Observability: How to Know You’re Secure

Migrating to PQC is a silent upgrade. Your services will continue to work, but how do you verify that the traffic is actually using ML-KEM?

You should update your telemetry to capture the negotiated TLS cipher suite and the Key Exchange Group. In Prometheus/Grafana, you should track:

tls_handshake_group_total: A counter partitioned by the group (e.g., x25519, x25519_mlkem768).
tls_handshake_duration_seconds: To ensure the larger keys aren't significantly impacting latency in your specific environment.

If you see a high percentage of x25519 and zero x25519_mlkem768, it means your clients or servers are falling back to classical cryptography, likely due to a configuration mismatch or an outdated library.

Strategic Rollout: A Step-by-Step Plan

Migrating an entire microservice architecture is a daunting task. I recommend a phased approach:

Phase 1: The Inventory

Identify all services that handle sensitive, long-lived data. This includes databases, message brokers (Kafka/RabbitMQ), and internal API gateways. These are your high-priority targets for HNDL protection.

Phase 2: Internal Tooling and SDKs

Update your base Docker images and shared communication libraries (e.g., a shared gRPC wrapper) to use a PQC-ready version of your language's runtime. For Go, this is 1.23+; for Java, look at Bouncy Castle's PQC offerings; for Rust, use rustls with the aws-lc-rs crypto provider.

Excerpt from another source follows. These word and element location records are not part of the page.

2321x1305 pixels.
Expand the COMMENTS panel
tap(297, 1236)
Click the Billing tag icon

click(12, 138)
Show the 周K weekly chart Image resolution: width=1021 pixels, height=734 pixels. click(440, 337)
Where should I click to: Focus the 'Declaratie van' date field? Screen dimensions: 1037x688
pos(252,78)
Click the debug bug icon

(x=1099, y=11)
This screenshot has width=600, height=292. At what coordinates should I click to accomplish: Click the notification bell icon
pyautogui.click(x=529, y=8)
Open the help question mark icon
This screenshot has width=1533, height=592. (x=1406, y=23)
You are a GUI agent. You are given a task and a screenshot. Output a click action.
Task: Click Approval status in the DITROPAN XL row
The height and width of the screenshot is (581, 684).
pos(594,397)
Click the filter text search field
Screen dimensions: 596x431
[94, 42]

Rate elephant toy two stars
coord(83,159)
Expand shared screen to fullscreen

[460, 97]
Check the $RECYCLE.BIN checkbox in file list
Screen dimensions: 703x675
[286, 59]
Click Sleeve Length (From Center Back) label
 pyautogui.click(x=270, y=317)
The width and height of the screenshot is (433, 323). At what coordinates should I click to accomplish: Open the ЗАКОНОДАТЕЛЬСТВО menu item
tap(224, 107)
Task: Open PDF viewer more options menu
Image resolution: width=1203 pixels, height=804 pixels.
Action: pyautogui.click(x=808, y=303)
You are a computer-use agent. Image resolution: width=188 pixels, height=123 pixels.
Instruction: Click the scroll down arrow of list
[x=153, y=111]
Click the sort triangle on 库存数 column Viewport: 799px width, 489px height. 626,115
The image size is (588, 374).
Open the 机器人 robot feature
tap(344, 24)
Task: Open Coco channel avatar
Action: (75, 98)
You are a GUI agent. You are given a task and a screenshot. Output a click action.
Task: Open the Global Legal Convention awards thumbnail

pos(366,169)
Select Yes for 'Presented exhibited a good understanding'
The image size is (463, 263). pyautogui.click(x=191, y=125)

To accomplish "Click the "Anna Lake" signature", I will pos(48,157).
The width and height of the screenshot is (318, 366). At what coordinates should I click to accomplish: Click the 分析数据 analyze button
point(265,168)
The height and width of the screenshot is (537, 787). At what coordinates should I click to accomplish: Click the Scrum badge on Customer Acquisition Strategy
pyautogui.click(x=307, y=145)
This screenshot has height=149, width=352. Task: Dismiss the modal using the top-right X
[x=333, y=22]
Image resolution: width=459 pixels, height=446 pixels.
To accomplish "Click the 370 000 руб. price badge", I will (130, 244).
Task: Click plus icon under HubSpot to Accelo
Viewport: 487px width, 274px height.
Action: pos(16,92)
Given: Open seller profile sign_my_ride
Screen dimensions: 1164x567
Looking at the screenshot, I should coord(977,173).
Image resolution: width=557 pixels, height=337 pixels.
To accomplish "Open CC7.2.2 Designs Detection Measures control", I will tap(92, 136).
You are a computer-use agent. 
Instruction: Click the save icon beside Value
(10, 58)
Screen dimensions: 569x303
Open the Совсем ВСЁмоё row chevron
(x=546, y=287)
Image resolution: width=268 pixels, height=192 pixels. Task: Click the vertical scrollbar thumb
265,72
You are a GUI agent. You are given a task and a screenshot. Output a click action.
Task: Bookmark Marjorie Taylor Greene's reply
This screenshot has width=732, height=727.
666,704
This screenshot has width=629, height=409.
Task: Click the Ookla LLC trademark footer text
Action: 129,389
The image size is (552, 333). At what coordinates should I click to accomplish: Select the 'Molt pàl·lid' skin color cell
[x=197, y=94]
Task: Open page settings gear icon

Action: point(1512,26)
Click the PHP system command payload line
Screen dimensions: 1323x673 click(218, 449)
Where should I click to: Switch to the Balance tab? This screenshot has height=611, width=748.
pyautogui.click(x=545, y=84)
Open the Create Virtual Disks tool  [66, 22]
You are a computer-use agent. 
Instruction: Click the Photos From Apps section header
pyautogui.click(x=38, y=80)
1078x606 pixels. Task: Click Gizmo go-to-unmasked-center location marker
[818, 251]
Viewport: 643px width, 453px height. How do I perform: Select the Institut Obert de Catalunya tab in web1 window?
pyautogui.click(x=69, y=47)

Phase 3: The Hybrid Canary

Enable hybrid key exchange on a single, non-critical service-to-service link. Monitor for latency spikes and packet loss. This phase is about testing your network's tolerance for larger handshake packets.

Phase 4: Enforced Policy

Once confident, update your infrastructure-as-code (Terraform/Pulumi) to set the preferred curve to X25519MLKEM768 across the fleet.

Conclusion

The migration to Post-Quantum Cryptography is not an optional security hardening exercise; it is a fundamental requirement for maintaining data privacy in the coming decade. ML-KEM (Kyber) provides a robust, standardized path forward. By adopting a hybrid approach today, you protect your services against future quantum threats without sacrificing the proven security of elliptic curves.

Next Steps:

Audit your TLS stack: Check if your current language runtimes and proxies (Envoy/Nginx) support the X25519MLKEM768 group.
Test MTU limits: Use tools like ping -s or tcpdump to verify that your network handles 2KB+ packets without fragmentation issues.
Enable Hybrid by Default: Start with internal service-to-service traffic where you have control over both ends of the connection.